### 作成するもの
データの冒頭から「1382x868 pixels. [25, 29]」を含む行までを、1行を1つの文字列とするJSONのリストに整えなさい。両端の行も含め、空行は省くこと。

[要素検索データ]
- - -
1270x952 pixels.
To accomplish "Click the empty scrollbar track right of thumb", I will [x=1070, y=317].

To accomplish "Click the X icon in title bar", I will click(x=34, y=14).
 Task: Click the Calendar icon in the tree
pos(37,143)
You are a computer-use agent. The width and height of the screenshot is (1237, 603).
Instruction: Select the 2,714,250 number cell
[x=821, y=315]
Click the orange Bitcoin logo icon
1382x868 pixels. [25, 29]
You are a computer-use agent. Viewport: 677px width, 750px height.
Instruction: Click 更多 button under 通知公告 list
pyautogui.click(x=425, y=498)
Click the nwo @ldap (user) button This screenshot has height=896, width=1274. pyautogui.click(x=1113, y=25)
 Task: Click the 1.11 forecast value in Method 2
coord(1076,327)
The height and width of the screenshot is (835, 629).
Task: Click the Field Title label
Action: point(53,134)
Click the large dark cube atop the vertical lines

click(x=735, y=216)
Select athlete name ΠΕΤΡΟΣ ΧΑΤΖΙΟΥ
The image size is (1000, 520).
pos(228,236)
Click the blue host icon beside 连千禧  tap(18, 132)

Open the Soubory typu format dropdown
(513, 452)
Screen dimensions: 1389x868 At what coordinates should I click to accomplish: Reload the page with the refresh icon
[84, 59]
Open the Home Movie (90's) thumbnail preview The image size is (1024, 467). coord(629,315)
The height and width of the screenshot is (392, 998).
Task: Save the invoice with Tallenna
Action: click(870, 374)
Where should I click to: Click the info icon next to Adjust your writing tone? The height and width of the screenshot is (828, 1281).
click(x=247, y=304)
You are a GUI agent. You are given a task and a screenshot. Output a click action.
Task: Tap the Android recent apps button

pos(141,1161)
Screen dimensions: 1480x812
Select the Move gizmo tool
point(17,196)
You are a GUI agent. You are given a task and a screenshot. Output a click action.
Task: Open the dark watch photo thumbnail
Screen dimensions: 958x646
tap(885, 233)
- - -
### 演習の解答
[
  "1270x952 pixels.",
  "To accomplish \"Click the empty scrollbar track right of thumb\", I will [x=1070, y=317].",
  "To accomplish \"Click the X icon in title bar\", I will click(x=34, y=14).",
  " Task: Click the Calendar icon in the tree",
  "pos(37,143)",
  "You are a computer-use agent. The width and height of the screenshot is (1237, 603).",
  "Instruction: Select the 2,714,250 number cell",
  "[x=821, y=315]",
  "Click the orange Bitcoin logo icon",
  "1382x868 pixels. [25, 29]"
]